Throughout high school and most of college, I managed to stay above the fray of MTV’s terribly depressing and frightening programming, which kept escalating in scale (“16 and Pregnant*” and “Skins” come to mind). Then the ubiquitous “Jersey Shore” (hereafter known as JS) came along, and I really had no choice but to watch it. I couldn’t sit through a single late night show’s monologue without hearing a JS reference. The cast was showing up all over the place. My friends all watched it. Shit, even our President referenced Snooki in a speech.
*The people who came up with, greenlit and continue to produce this show deserve to burn in hell for eternity. The parents who allow their sluts of daughters to be glorified on this show deserve to first be slowly tortured for 10 years, then burn in hell for 1,000 eternities. Anyone who watches it deserves to have their TV smashed to tiny pieces.
Honestly, I’d be lying if I said I didn’t enjoy the first season of JS. Let me be clear that I have very little, if any, Italian heritage, so I had no reason to be offended. Plus, I found JS to be different from the other horseshit MTV aired. The cast seemed to be pretty genuine, and not just there to be famous. Remember, JS was a brand new show that had no predecessor, whereas Real World cast members knew exactly what they were signing up for and knew the show would guarantee them their 15 minutes. I thought the crazy emotions that Ronnie and Sammi exhibited toward each other were real, and I thought most of the characters, especially Snooki, Pauly D and Vinnie were generally pretty likable people. Not to mention the all-important fact that they were entertaining and interesting.
But then the second and third seasons came along.

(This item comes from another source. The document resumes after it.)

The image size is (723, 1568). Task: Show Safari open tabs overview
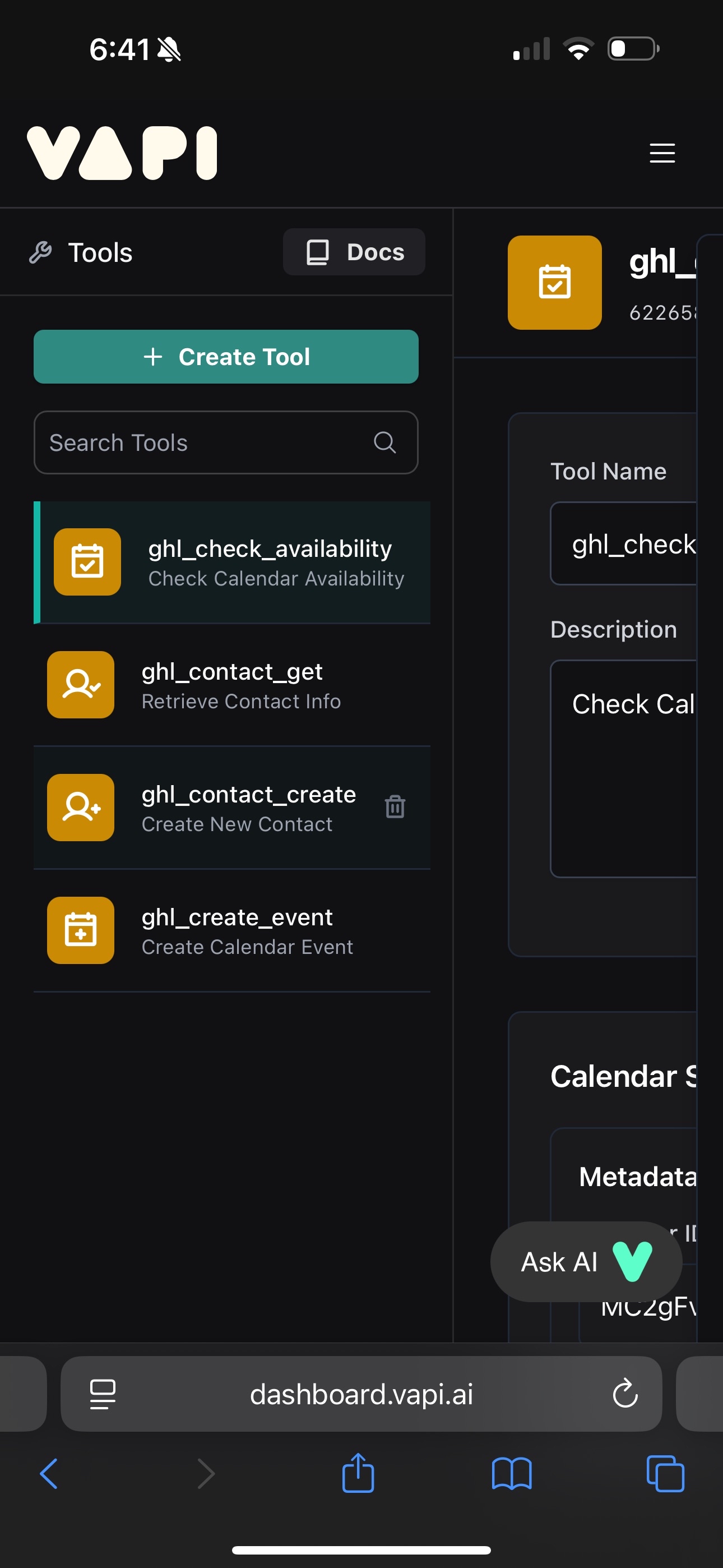pos(665,1474)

The cast members of JS were painfully self-aware of their fame. Whenever they went out, you just knew everyone at that club was aware of JS’s presence, which ruined the point of the show. I still watched the show a little just because it could still be somewhat entertaining as long as the producers weren’t blatantly intervening and manufacturing stupid story-lines. I knew that I was partially responsible for Snooki becoming a best-selling author (and no, that doesn’t mean I bought her book, which I’m assuming contains as many words as this blog post with the rest of the pages containing pictures) and for The Situation pulling in a ridiculous $5 million this past year, but I accepted it. America is always going to have assholes undeservedly getting rich; that’s what capitalism is all about.
But last night’s Roast of Donald Trump took this undeserved fame too far.

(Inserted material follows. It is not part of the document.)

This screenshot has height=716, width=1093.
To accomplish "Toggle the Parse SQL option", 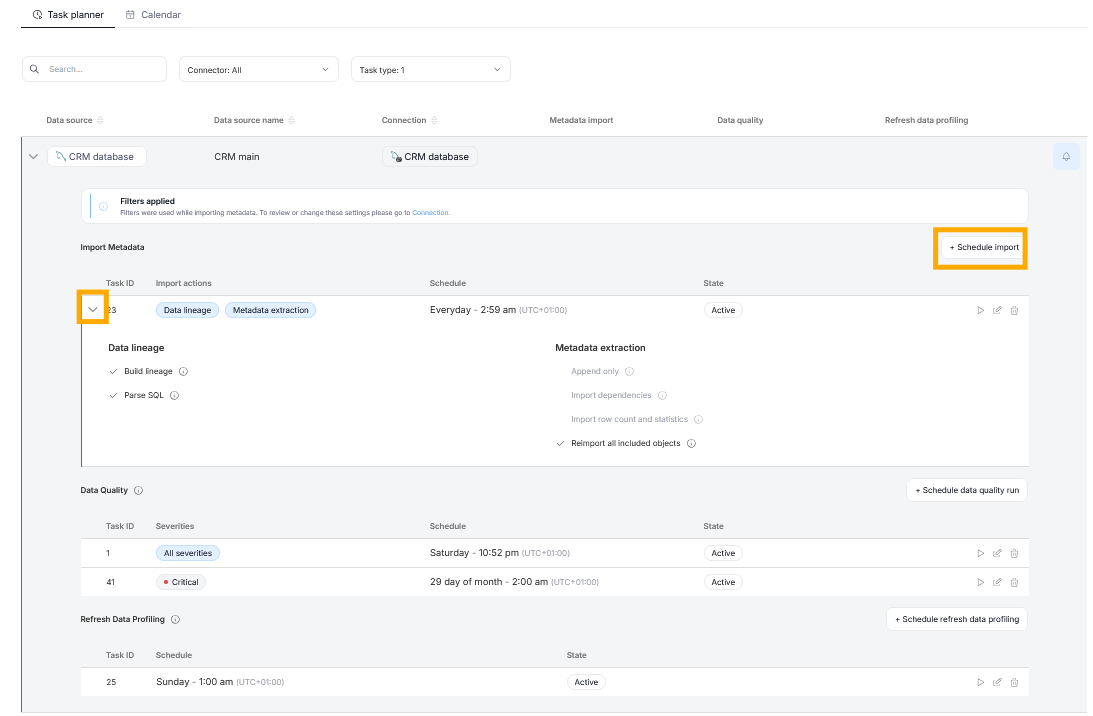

When I first heard that Mike “The Situation” Sorrentino was one of the roasters, I cringed and hoped that Comedy Central would edit him out entirely and CGI someone who’s actually funny, like Sarah Silverman, Bill Maher or really anybody who’s had some kind of track record of performing comedy in public. But when the roast actually started, and they kept teasing that douchebag’s bit as the show was going to commercial, I knew that it was really happening. MTV had finally pushed its boundaries too far. I mean, just watch this shit. It’s so fucking bad that it completely surpassed my expectations. And I expected it to be uncomfortable, awkward and extremely stupid. It was all that and more. Supposedly, Comedy Central actually did edit The Situation because of some tasteless racist jokes. In reality, I’m sure the network edited him down because his bit was so fucking bad and they wanted to keep viewers from actually changing the channel, which I desperately wanted to do**.

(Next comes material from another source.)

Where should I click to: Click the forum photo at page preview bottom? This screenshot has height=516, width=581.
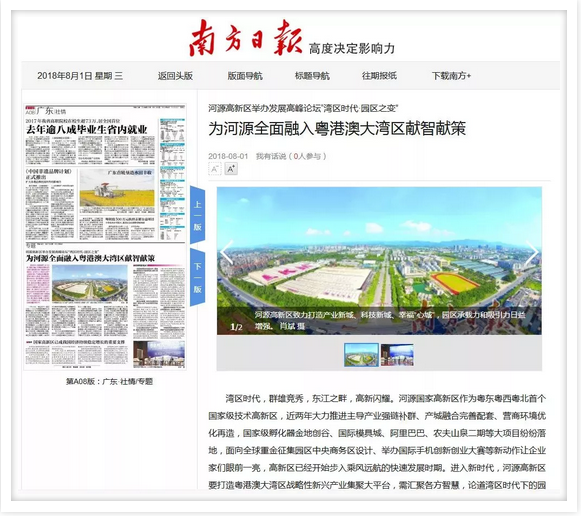[x=159, y=354]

**Bad comedy makes me very uncomfortable. I don’t find it funny that the person’s struggling. I just feel extremely awkward.
When MTV assholes start invading our culture this much, it’s clearly not a good sign for the country. Undoubtedly surprising to some of you, I’ve always tended to have a positive disposition in regard to this country’s evolution. Sure, we may not be up to par with much of the free world when it comes to education, but in general, we’re headed in the right direction. Each generation is smarter overall than the previous.
However, I’m genuinely afraid that if our pop culture keeps churning out dumbass, brainless shit like JS, which successfully targets the generation/demographic that’s supposed to be our next wave of leaders in this country (roughly ages 12-34), then we’re going to have a pretty major setback coming our way.
In that sense, maybe The Situation’s appearance was a good thing last night. MTV will learn to keep its — and I use this term in the loosest way possible — “talent” on its stupidass channel where it belongs and not let these assholes ruin a perfectly good — not to mention hilarious*** — roast or infiltrate anything else. Because I swear to God, if I see Snooki guest star on “Modern Family” I will lose my shit.
***Literally every other roaster was hilarious last night. My top 3, with apologies to a close runner-up in Marlee Matlin/Gilbert Gottfried, Snoop Dogg, Anthony Jeselnik and Lisa Lampanelli.
Or if someone wants to sabotage MTV’s signal and possibly vandalize its headquarters on a weekend when nobody’s in the building, that’ll work too.